> [Task to complete]:
Lines from the entries below that hold "link" form the answer; copy all of them.
======== Source records ========
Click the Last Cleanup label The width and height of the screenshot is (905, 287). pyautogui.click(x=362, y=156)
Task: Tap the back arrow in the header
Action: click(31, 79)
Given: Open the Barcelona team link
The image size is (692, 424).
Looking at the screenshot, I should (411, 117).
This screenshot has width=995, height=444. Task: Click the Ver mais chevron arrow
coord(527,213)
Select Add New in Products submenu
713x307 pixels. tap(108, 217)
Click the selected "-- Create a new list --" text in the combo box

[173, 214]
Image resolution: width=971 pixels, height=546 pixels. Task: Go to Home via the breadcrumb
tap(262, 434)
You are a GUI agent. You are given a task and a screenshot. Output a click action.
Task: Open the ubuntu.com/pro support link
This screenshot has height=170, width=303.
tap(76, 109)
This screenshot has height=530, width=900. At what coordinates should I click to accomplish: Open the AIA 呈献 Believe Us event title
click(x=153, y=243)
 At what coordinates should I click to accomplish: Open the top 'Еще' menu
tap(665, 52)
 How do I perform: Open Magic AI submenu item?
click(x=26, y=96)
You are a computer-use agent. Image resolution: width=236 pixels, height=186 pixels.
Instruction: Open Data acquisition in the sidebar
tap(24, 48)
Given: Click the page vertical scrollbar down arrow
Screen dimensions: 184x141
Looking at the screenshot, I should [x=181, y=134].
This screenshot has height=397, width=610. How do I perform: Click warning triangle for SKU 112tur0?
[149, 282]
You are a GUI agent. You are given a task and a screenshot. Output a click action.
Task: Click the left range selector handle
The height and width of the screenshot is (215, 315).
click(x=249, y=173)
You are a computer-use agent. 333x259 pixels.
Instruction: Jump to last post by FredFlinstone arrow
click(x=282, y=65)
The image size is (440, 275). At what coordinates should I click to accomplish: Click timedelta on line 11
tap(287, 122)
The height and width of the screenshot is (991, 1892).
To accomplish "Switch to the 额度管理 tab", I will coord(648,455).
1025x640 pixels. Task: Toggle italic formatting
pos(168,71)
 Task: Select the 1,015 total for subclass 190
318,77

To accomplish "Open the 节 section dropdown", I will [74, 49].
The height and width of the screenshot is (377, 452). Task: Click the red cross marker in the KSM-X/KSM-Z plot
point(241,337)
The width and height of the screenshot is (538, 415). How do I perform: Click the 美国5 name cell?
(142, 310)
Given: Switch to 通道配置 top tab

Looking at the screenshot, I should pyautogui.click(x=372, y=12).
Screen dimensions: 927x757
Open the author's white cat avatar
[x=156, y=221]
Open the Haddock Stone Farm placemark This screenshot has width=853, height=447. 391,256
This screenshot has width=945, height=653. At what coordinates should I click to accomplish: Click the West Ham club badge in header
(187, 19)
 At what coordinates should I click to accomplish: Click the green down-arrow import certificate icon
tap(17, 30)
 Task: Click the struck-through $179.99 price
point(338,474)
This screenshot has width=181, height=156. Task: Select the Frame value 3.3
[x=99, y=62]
========
> [Answer for this exercise]:
Given: Open the Barcelona team link
Task: Open the ubuntu.com/pro support link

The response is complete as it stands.